Alex Janvier was born at the Cold Lake First Nation in northern Alberta. As a young Dene boy, he attended Blue Quills Residential School for 10 years. He received a Fine Arts Diploma from the Alberta College of Art in Calgary in 1960. "I've been painting from the time I was 12 years old to this day, and I've always had a paint brush in my hand, at one time or another," he said.
Janvier said that although he's faced some of the worst challenges while trying to make it as an artist, he believes that he and a handful of other artists have made a difference in how Aboriginal artists are accepted in the world today. "Sometimes people are not used to seeing successful Aboriginal people or for them making an attempt to be successful. When the world is not ready for you it is hard, and the world was not ready for us artists when I first started out. I went through the barriers. Morriseau was one of them. Jackson Beardy, Daphne Odjig, Ed Kovin, Carl Ray and Bill Reed-some of them are gone, with some of us still living that made an attempt to break through the barriers and succeed.
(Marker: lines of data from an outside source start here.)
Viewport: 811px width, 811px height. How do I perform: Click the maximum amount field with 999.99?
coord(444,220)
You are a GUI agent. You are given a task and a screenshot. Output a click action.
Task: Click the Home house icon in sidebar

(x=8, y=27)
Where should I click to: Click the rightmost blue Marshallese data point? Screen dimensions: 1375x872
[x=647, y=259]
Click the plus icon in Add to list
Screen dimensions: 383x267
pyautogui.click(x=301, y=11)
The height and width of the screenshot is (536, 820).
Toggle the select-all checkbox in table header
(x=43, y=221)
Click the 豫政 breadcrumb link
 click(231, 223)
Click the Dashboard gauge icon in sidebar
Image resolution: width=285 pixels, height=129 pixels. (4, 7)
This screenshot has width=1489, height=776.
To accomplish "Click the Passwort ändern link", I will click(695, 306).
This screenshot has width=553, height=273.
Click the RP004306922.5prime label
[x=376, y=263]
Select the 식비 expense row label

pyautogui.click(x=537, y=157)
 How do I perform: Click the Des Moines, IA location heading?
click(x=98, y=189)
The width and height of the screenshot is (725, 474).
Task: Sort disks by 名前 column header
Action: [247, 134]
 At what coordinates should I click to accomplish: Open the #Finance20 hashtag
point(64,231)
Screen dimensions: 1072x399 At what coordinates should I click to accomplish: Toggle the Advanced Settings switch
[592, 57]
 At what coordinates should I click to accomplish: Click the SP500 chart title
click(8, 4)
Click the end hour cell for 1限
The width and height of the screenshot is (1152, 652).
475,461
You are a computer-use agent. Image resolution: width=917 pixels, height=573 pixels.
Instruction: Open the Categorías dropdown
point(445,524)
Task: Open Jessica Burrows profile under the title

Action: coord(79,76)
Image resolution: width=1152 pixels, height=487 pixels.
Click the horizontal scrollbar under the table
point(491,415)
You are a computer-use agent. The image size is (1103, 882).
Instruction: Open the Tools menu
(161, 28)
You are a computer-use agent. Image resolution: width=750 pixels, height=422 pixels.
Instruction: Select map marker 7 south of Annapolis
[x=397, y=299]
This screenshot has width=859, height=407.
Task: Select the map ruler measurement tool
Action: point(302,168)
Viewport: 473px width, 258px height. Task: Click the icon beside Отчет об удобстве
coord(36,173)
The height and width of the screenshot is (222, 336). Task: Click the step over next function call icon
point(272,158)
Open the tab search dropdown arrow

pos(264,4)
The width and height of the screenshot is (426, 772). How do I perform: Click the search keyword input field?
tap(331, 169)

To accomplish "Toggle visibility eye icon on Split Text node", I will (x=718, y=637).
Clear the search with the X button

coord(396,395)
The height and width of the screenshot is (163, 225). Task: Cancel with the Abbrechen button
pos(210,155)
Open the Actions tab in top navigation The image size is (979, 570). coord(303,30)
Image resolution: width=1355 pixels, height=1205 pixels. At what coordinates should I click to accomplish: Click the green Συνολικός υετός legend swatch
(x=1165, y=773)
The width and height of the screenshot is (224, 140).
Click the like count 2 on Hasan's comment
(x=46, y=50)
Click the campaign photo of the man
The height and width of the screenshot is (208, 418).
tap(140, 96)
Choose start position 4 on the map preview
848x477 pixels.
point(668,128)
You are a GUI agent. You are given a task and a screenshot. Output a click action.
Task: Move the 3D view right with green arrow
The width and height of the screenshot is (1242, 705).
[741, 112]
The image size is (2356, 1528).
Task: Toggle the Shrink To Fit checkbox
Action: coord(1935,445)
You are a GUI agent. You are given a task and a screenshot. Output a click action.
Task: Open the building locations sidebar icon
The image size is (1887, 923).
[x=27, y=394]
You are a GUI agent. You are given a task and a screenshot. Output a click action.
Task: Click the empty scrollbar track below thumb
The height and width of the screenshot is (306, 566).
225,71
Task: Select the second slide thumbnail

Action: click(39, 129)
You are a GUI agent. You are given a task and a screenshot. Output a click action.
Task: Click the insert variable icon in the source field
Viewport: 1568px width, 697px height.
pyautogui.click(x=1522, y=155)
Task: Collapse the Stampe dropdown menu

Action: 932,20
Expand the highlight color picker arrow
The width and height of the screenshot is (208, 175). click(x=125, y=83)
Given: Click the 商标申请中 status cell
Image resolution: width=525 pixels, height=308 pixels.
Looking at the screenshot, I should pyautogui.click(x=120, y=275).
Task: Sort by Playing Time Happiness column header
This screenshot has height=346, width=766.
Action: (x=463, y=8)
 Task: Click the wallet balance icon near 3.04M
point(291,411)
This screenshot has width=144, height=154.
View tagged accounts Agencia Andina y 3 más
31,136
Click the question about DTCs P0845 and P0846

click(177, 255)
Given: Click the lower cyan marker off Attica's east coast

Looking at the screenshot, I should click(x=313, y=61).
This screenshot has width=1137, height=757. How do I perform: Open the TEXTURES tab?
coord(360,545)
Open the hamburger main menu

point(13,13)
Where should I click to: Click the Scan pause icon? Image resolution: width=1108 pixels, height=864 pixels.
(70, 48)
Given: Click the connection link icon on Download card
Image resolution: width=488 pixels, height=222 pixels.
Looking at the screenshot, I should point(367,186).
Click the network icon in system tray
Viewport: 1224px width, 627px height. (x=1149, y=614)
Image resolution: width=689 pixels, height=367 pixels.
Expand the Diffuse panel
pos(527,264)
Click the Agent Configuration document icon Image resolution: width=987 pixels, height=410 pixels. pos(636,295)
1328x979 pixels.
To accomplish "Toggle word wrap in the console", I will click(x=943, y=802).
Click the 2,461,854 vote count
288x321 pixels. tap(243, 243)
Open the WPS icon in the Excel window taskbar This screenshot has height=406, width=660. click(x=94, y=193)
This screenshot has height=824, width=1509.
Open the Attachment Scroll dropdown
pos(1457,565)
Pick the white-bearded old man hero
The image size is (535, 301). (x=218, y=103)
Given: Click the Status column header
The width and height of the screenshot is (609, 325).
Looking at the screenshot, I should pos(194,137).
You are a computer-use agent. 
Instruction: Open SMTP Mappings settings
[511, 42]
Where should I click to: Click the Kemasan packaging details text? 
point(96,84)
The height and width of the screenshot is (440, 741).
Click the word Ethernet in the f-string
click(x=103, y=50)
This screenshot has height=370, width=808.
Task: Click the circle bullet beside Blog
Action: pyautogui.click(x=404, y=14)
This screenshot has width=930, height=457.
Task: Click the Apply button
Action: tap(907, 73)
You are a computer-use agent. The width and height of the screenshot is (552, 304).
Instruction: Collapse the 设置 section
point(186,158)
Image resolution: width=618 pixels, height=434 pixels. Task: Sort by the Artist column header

"I've had to face all the things that were directed at us as Aboriginal people because we are often generally classed as something undesired, but today we, as in artists, are changing that. It was not easy, but we did it. Now getting your artwork out there is wide open for any Aboriginal person that wants to do something with it. I think that I've done my job getting the message out there. Now the rest of it has to come from the younger generation," he said.
On Oct. 25, the Janvier Gallery will be officially open to the public. The grand opening celebration will begin at 1 p.m., with an opening prayer, an honor song and a ribbon-cutting ceremony. Speeches, refreshments and a light snack will be served.
"We are expecting about 200 people," said Jill Janvier.